Mschatta, Wüstenpalastrutinen nahe dem Queen Alia International Airport, Jordanien
Qasr Mshatta ist ein fast quadratischer Palastkomplex aus Kalkstein in der jordanischen Wüste, südlich von Amman, mit einem großen Innenhof und Empfangssälen in der Mitte. Der Komplex ist von einer Außenmauer umgeben, entlang der einst 25 Türme standen, von denen viele heute noch teilweise erhalten sind.
Der Bau des Palastes begann 743 n. Chr. unter dem umayyadischen Kalifen al-Walid II., wurde jedoch nach seiner Ermordung und einem schweren Erdbeben abrupt abgebrochen. Das Gebäude wurde daher nie fertiggestellt, was erklärt, warum viele Bereiche des Komplexes heute noch roh wirken.
Die Südfassade des Palastes ist mit tief eingeschnitzten Reliefs bedeckt, die Tiere, Weinranken und geometrische Muster zeigen, die Einflüsse aus Byzanz und Persien verbinden. Wer genau hinschaut, kann erkennen, wie unterschiedliche künstlerische Traditionen in einem einzigen Gebäude zusammentreffen.
Der Palast liegt in der Wüste südlich von Amman, in der Nähe des Flughafens Queen Alia, und ist am einfachsten mit einem Mietwagen oder einem privaten Transfer zu erreichen. Bei einem Besuch sollte man Wasser und Sonnenschutz mitbringen, da es in der Umgebung keinen Schatten gibt.

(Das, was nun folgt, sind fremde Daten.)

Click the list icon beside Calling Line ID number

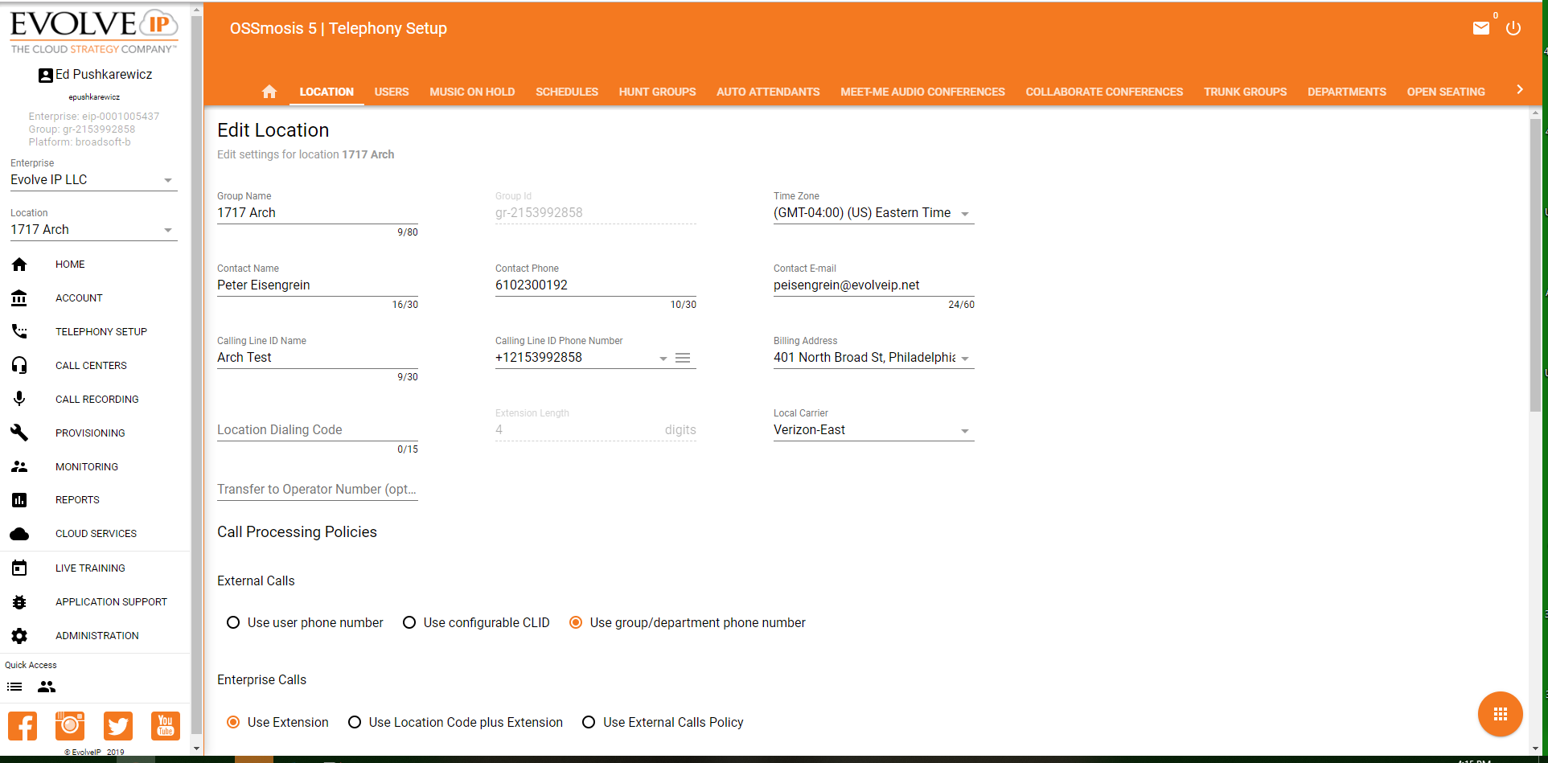pyautogui.click(x=683, y=358)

Der größte Teil der aufwendig verzierten Südmauer wurde 1903 vom osmanischen Sultan Abd al-Hamid II. als Geschenk an Kaiser Wilhelm II. übergeben und nach Berlin gebracht. Wer das Pergamonmuseum besucht, sieht diese Steinplatten dort ausgestellt und kann den fehlenden Teil im Vergleich mit der Ruine vor Ort erahnen.